Various Types of Strategies
Different types of hedge fund strategies are discussed as follows:
Relative Value of Strategies: Relative value strategies are also known as non-directional strategies. These strategies attempt to locate profit relative pricing discrepancies between instruments such as equity, debt, option and futures. The risk of these strategies depends upon how closely related the securities bought and sold are. Generally, these strategies are characterized as having low volatility and little correlation with the market. Many Hedge Fund strategies employ these strategies with leverage and look for opportunities globally.
Equity Market Neutral: This strategy is the classic Hedge Fund strategy that A.W. Jones proposed. This strategy uses combination of long and short position on stocks. The strategy is purely market timing rather than stock picking and has no correlation with the market. On the basis of fundamental analysis and sometimes, technical analysis, fund managers take long and short position on the undervalued and overvalued stocks respectively, which are going to outperform and underperform the markets. Sometimes leverage facility can be accessed to boost the returns. Volatility expected from this strategy is usually low.
Fixed Income Arbitrage: This strategy attempts to exploit mispricing among fixed income securities such as bonds, debts, treasury bills, etc., across global fixed assets markets and related derivatives.

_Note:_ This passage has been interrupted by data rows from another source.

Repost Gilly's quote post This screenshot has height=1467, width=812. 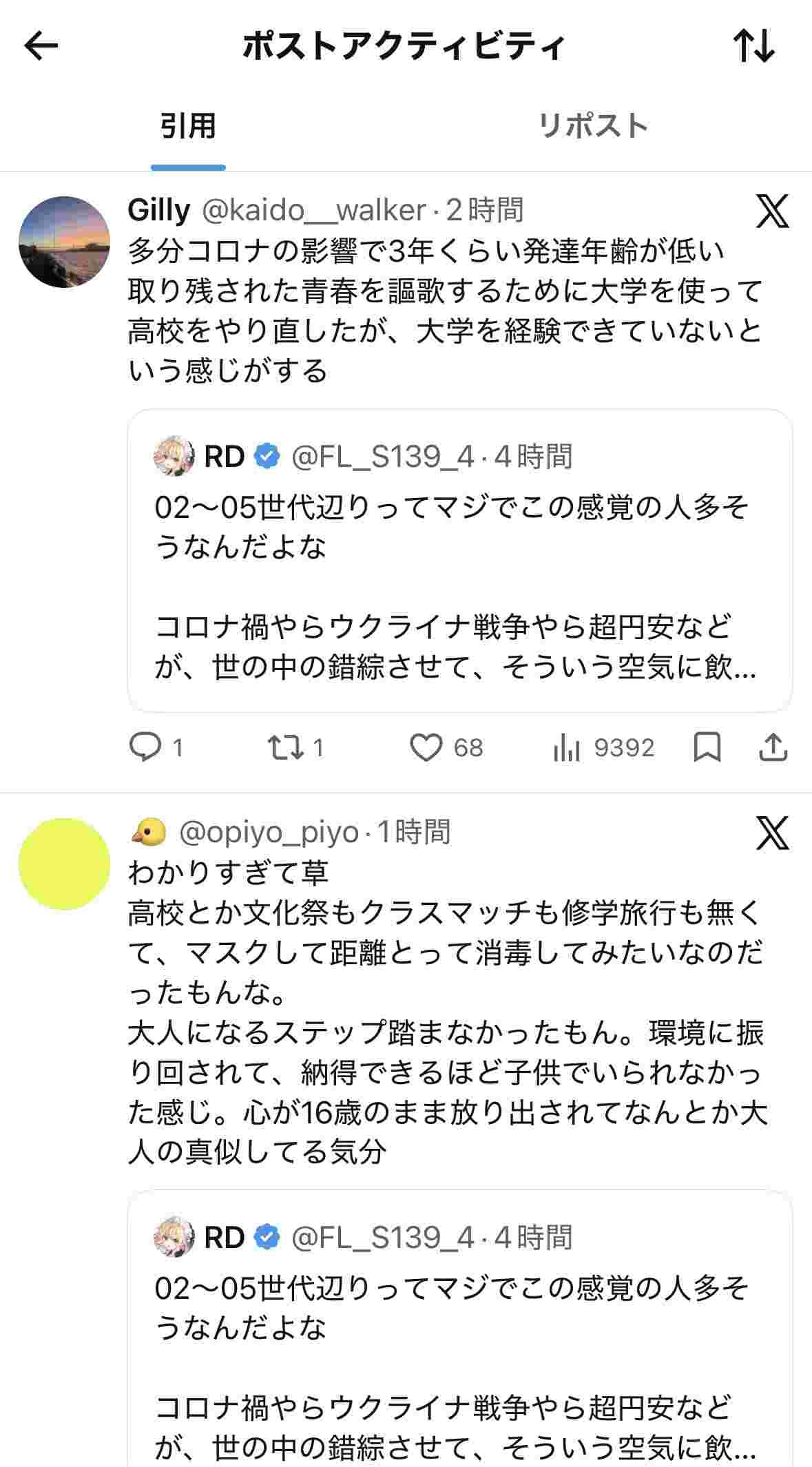[285, 747]
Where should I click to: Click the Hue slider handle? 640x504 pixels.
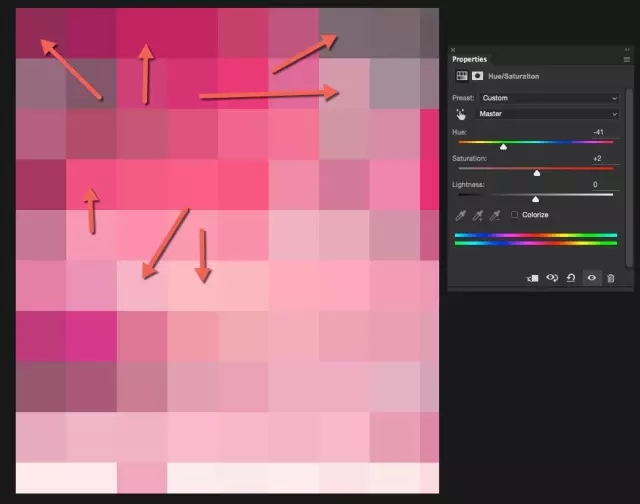[x=503, y=147]
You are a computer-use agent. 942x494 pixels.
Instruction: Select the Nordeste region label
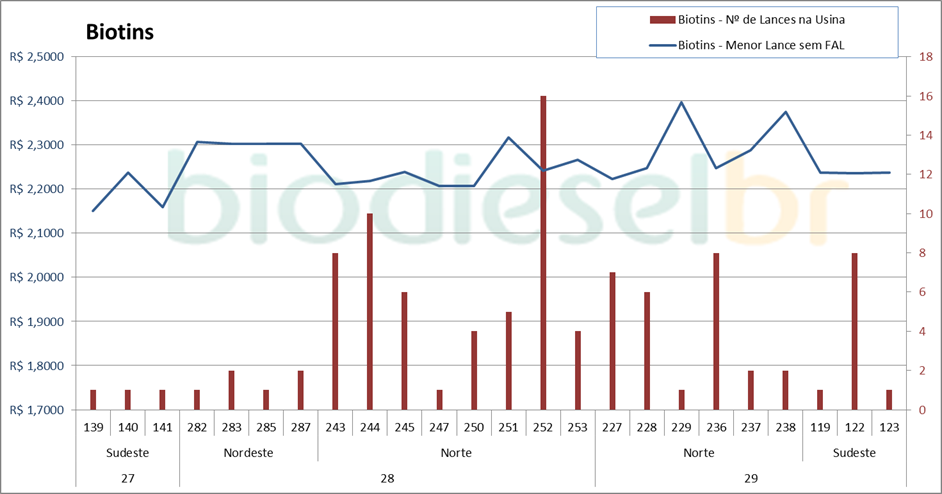[249, 452]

This strategy relies heavily on mathematical models of the term structure to identify mispricing and manage positions. Opportunities exist due to varying interest rates, tax residuals, yield curve irregularities, short-term volatility differences and arbitrage. Typically, a large amount of leverage is used for enhancing returns.

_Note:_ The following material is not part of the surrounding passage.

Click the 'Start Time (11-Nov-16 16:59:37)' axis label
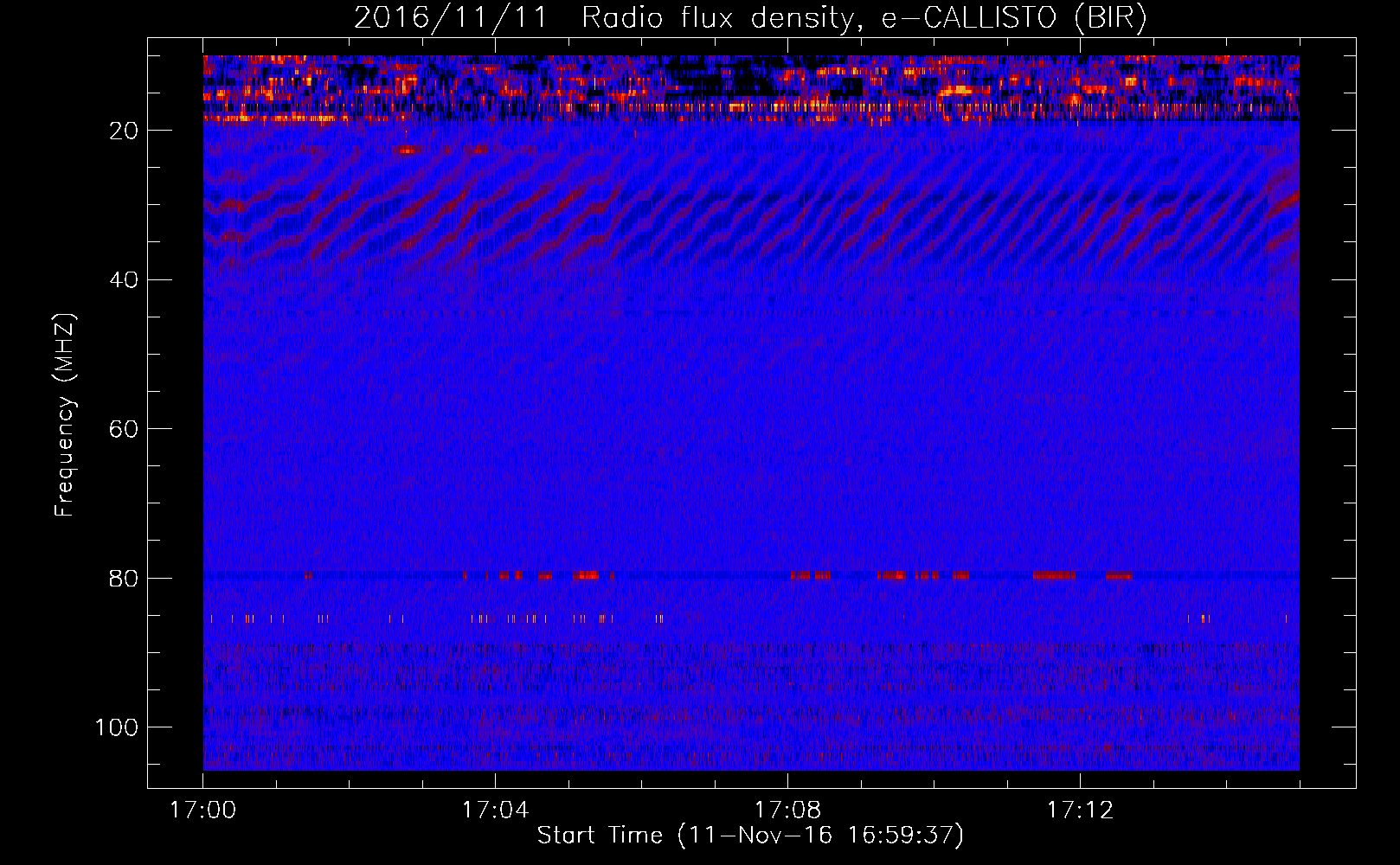This screenshot has width=1400, height=865. pyautogui.click(x=750, y=836)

Convertible Arbitrage: Generally, convertible arbitrage strategy seeks to profit from arbitrage of the convertible or hybrid securities, usually bonds or preferential warrants converted into equity securities of the issuing company. This strategy profits by a long position on the convertible securities and short position on the underlying company stock.
Mortgage Arbitrage: It seeks to profit from the pricing difference between an underlying mortgage security and its credit quality, or high interest payment on early redemption, and their related derivatives. Historically, these securities presented investors with high yields with relatively low risk.
Stock Index Arbitrage: This strategy benefits from the spread available between index futures and the price of underlying securities. If the index future seems to be overvalued, the Fund manager takes long position on the basket of underlying stocks in cash the market replicating the index and short position on the index future contracts and waits till the price differential disappears, and then closes the positions at a profit.